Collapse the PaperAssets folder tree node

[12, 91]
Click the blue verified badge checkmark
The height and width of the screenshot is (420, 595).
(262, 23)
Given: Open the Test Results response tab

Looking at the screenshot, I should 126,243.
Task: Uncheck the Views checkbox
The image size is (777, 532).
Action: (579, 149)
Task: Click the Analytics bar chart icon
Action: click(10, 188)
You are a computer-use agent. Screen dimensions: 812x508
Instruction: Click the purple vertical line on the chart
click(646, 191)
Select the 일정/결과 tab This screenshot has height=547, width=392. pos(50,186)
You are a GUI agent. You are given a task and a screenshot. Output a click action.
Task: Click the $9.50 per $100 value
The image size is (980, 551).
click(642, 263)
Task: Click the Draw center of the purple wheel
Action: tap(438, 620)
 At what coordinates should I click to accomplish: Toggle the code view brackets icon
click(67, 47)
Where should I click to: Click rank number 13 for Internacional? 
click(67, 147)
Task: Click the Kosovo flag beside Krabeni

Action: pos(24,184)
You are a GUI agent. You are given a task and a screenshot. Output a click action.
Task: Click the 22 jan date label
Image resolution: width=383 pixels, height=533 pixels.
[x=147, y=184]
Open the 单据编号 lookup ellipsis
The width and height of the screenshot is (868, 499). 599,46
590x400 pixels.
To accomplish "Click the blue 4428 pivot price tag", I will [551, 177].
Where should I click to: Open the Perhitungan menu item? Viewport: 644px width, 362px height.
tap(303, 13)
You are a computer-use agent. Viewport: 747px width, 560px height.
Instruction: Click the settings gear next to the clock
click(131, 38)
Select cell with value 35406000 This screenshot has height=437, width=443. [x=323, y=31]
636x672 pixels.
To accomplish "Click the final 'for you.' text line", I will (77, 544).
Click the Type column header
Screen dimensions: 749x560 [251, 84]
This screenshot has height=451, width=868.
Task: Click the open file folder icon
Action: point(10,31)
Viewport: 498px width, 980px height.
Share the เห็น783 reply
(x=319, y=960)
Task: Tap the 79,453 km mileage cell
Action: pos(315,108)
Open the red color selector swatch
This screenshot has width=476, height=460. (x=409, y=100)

--

REQUIRED ACTION - Your answer should be the full set of records, printed exactly.

EXERCISE RESULT -
Collapse the PaperAssets folder tree node

[12, 91]
Click the blue verified badge checkmark
The height and width of the screenshot is (420, 595).
(262, 23)
Given: Open the Test Results response tab

Looking at the screenshot, I should 126,243.
Task: Uncheck the Views checkbox
The image size is (777, 532).
Action: (579, 149)
Task: Click the Analytics bar chart icon
Action: click(10, 188)
You are a computer-use agent. Screen dimensions: 812x508
Instruction: Click the purple vertical line on the chart
click(646, 191)
Select the 일정/결과 tab This screenshot has height=547, width=392. pos(50,186)
You are a GUI agent. You are given a task and a screenshot. Output a click action.
Task: Click the $9.50 per $100 value
The image size is (980, 551).
click(642, 263)
Task: Click the Draw center of the purple wheel
Action: tap(438, 620)
 At what coordinates should I click to accomplish: Toggle the code view brackets icon
click(67, 47)
Where should I click to: Click rank number 13 for Internacional? 
click(67, 147)
Task: Click the Kosovo flag beside Krabeni

Action: pos(24,184)
You are a GUI agent. You are given a task and a screenshot. Output a click action.
Task: Click the 22 jan date label
Image resolution: width=383 pixels, height=533 pixels.
[x=147, y=184]
Open the 单据编号 lookup ellipsis
The width and height of the screenshot is (868, 499). 599,46
590x400 pixels.
To accomplish "Click the blue 4428 pivot price tag", I will [551, 177].
Where should I click to: Open the Perhitungan menu item? Viewport: 644px width, 362px height.
tap(303, 13)
You are a computer-use agent. Viewport: 747px width, 560px height.
Instruction: Click the settings gear next to the clock
click(131, 38)
Select cell with value 35406000 This screenshot has height=437, width=443. [x=323, y=31]
636x672 pixels.
To accomplish "Click the final 'for you.' text line", I will (77, 544).
Click the Type column header
Screen dimensions: 749x560 [251, 84]
This screenshot has height=451, width=868.
Task: Click the open file folder icon
Action: point(10,31)
Viewport: 498px width, 980px height.
Share the เห็น783 reply
(x=319, y=960)
Task: Tap the 79,453 km mileage cell
Action: pos(315,108)
Open the red color selector swatch
This screenshot has width=476, height=460. (x=409, y=100)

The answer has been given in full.